In this photo taken Wednesday, May 15, 2013 Brook Drum, the founder and CEO of Printrbot, displays and talks about his $299 portable 3D printer during the Hardware Innovation Workshop in San Mateo, Calif. With the printers users make whatever they like, iPad stands, guitars, jewelry, someone even made a rifle. About the size of a microwave oven, the printers usually extrude plastic, layer upon layer, to create objects. Sales are projected to jump from about $1.7 billion in 2011 to $3.7 billion in 2015. (AP Photo/Eric Risberg)

AP and KTVU.com

SAN MATEO, Calif. — Invisalign, a San Jose company, uses 3-D printing to make each mouthful of customized, transparent braces. Mackenzies Chocolates, a confectioner in Santa Cruz, uses a 3-D printer to pump out chocolate molds. And earlier this year, Cornell University researchers used a 3-D printer, along with injections of a special collagen gel, to create a human-shaped ear.

Once a science-fiction fantasy, three-dimensional printers are popping up everywhere from the desks of home hobbyists to Air Force drone research centers. The machines, generally the size of a microwave oven and costing $400 to more than $500,000, extrude layer upon layer of plastics or other materials, including metal, to create 3-D objects with moving parts.

Users are able to make just about anything they like: iPad stands, guitars, jewelry, even guns.

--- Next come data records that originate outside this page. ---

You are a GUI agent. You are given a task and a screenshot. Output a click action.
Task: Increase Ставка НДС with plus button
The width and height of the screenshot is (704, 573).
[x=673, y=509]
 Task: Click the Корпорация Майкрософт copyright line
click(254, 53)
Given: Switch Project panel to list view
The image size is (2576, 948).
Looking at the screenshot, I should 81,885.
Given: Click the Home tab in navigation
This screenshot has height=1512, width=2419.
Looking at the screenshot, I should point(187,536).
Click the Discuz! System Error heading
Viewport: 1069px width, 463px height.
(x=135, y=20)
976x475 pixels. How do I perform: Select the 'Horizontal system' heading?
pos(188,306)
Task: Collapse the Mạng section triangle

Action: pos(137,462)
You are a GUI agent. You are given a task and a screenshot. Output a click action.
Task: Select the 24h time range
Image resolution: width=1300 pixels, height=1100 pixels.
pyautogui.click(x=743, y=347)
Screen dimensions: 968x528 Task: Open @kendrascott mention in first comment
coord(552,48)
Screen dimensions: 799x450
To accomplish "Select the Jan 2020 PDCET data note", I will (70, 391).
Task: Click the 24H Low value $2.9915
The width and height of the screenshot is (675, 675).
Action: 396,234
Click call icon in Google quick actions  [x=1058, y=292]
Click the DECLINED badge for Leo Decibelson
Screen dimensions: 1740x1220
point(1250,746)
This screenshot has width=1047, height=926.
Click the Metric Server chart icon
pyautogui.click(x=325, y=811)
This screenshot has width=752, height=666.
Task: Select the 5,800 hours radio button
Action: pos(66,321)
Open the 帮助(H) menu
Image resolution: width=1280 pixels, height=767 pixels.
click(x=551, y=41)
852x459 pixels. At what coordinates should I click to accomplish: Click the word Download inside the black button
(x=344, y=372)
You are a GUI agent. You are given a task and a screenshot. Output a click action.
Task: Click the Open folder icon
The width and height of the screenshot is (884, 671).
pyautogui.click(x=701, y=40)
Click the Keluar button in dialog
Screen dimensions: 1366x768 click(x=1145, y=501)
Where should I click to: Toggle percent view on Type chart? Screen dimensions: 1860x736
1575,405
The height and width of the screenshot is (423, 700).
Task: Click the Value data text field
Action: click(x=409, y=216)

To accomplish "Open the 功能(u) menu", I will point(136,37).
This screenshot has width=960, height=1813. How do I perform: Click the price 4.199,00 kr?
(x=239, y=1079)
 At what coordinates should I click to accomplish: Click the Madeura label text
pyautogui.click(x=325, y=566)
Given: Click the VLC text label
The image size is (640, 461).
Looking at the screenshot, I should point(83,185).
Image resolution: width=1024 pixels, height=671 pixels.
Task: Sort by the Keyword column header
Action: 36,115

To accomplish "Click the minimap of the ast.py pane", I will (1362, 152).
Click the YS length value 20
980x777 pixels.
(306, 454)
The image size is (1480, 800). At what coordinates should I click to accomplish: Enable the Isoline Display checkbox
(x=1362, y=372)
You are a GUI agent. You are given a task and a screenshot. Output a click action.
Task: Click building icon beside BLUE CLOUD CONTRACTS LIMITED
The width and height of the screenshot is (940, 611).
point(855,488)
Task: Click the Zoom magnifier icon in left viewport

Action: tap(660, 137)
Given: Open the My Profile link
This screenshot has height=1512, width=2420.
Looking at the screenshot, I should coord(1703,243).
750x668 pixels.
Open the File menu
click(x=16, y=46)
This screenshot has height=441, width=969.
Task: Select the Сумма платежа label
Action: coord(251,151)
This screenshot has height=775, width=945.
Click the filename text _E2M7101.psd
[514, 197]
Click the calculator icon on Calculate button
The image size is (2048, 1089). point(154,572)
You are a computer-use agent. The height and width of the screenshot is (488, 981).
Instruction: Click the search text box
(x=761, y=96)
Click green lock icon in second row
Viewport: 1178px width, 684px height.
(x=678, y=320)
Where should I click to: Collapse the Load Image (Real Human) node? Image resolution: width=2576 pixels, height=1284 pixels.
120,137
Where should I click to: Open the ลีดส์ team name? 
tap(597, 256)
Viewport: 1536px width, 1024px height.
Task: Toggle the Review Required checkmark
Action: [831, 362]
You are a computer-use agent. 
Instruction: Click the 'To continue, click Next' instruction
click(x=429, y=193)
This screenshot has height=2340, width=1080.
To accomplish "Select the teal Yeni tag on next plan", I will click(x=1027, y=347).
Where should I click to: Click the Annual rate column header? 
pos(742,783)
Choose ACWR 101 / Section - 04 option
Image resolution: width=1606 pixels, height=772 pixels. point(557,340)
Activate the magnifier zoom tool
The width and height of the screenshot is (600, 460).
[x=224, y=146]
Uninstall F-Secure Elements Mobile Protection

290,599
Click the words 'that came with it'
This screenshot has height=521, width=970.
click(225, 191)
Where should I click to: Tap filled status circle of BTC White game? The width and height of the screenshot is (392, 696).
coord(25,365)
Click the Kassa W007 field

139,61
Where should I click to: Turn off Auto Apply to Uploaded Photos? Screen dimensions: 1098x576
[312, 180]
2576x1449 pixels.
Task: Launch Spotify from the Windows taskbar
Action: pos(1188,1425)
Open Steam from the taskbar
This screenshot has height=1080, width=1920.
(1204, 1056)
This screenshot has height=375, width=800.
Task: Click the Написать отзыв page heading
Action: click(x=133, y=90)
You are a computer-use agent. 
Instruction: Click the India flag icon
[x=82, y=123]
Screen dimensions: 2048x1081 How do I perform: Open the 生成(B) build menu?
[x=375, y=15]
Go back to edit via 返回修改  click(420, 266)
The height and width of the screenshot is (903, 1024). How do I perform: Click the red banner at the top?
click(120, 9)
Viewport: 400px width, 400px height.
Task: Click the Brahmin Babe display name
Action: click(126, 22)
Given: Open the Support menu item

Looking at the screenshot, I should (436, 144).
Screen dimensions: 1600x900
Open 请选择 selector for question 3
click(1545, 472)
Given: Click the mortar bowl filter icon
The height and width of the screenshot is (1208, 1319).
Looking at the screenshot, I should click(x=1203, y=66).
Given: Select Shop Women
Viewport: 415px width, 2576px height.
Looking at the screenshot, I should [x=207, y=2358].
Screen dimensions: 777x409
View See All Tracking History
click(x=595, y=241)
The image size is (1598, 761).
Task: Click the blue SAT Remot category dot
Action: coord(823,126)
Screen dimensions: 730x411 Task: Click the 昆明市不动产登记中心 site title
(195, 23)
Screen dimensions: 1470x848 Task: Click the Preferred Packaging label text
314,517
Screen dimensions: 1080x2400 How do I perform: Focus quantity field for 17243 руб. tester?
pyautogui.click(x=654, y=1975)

But experts warn this cool innovation could soon turn controversial — because of safety concerns but also the potential for the technology to alter economies that rely on manufacturing.

“We believe that 3-D printing is fundamentally changing the manufacturing ecosystem in its entirety — how and where products are made and by whom,” said Peter Weijmarshausen, CEO of New York-based Shapeways, an online company that makes and sells 3-D printed products designed by individuals. Products include a delicate, twig-like egg cup (cost: $8.10) and a lamp that looks like a nuclear mushroom cloud (cost: $1,388.66).